=== Instructions to follow ===
Write the next few paragraphs of the article on how the war is hitting Europe's economy and energy supply, starting right after its last sentence.

=== Document segment ===
= = = =
On the other side of the war zone, in the European Union, the conflict will hit hard, particularly as energy prices rise. 

“We’re talking about half a point to a point of GDP growth shaved off of European growth already,” says Ludovic Subran, chief economist at Allianz.

Inflation that might otherwise have begun to decelerate is likely to stay elevated at 5% to 6% for the remainder of 2022.

“Gas prices have decoupled from market economics, and are instead following the impulses of fear and speculation,” wrote Greek Prime Minister Kyriakos Mitsotakis on Wednesday, citing analysis by European agencies. 

He called for price caps and other measures to “reset and rebalance energy markets.”

European officials are debating plans to reduce Russian gas imports, which totaled 155 billion cubic meters in 2021, according to the International Energy Agency. 

Europe might be able to scrape together a third of that amount this year in new imports, notes Nikos Tsafos of the Center for Strategic and International Studies, but it won’t be easy: “It requires outbidding consumers in emerging markets, which could trigger energy crises there, too.”

Europe will need to get its gigawatts somewhere. 

One place to look is at home. 

This could be the moment for a serious push toward energy efficiency, says Jonathan Maxwell of SDCL, an investment firm. 

“What else are you going to put first? 

Iran? 

Nuclear-power plants that are going to be ready in 2033? 

New gas fields that are going to be ready in 2035?” he asks.

The energy debate will test newfound European solidarity over the Russian threat. 

One date to watch is April 3, when Hungary holds parliamentary elections that will determine whether Prime Minister Viktor Orban continues in office.
= = = =
=== Data block ===
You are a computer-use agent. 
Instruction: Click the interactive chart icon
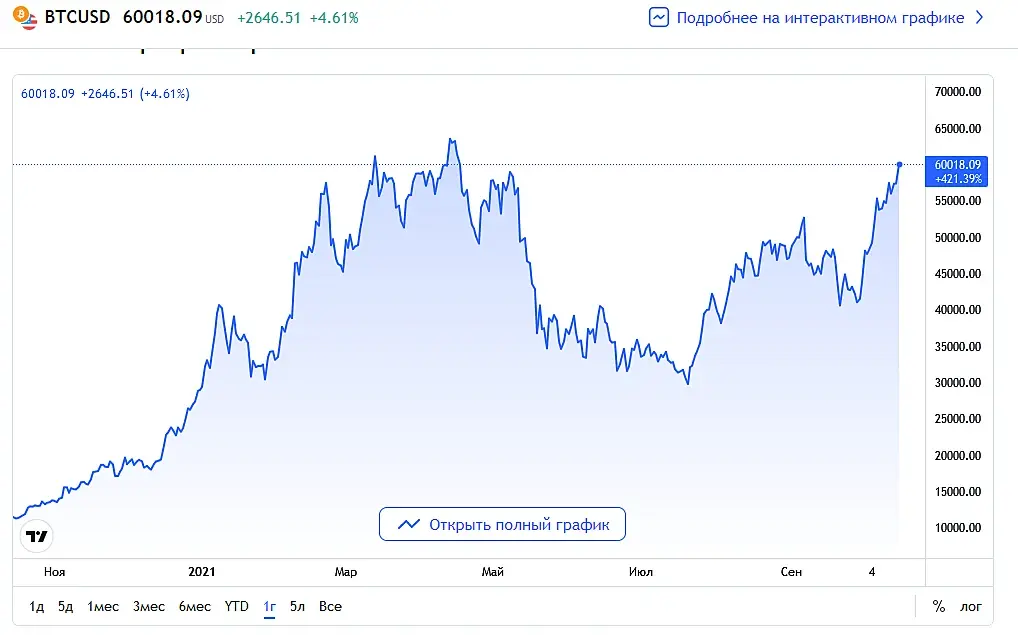coord(658,18)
= = = =
=== Exercise result ===
He has played spoiler on key European decisions before, including how to deal with the refugees who fled Syria’s war in the past decade, but has largely closed ranks with European leaders on the Russian invasion.

France will vote in its first-round presidential election on April 10. 

President Emmanuel Macron has cast himself as a wartime leader, and polls suggest that he is gaining traction.

Putin may have expected the crisis to shatter European unity, but so far he has brought about the opposite. 

One reason is that the political and economic institutions underlying European postwar prosperity are still dominant. 

The crisis “may be in a crazy way a positive for the strength of the EU,” says Irene Finel-Honigman, an adjunct professor at Columbia University’s School of International and Public Affairs. 

The world still depends “on the institutions created at Bretton Woods, the idea of NATO, the U.N., the IMF,” she says.

The U.S. and its allies are able to “export recession” to Russia because this post–World War II financial system is still in place, says Edward Price, a former British diplomat. 

That’s a marked difference from the prior conflict between the West and the Soviet Union. 

“What does it mean if we take a country like Russia and we’re not just containing it, as in the Cold War, but we’re punishing it?” he asks.

For one thing, it means the West has economic power it can use even when military action isn’t available, and that owes partly to the enduring primacy of the U.S. dollar.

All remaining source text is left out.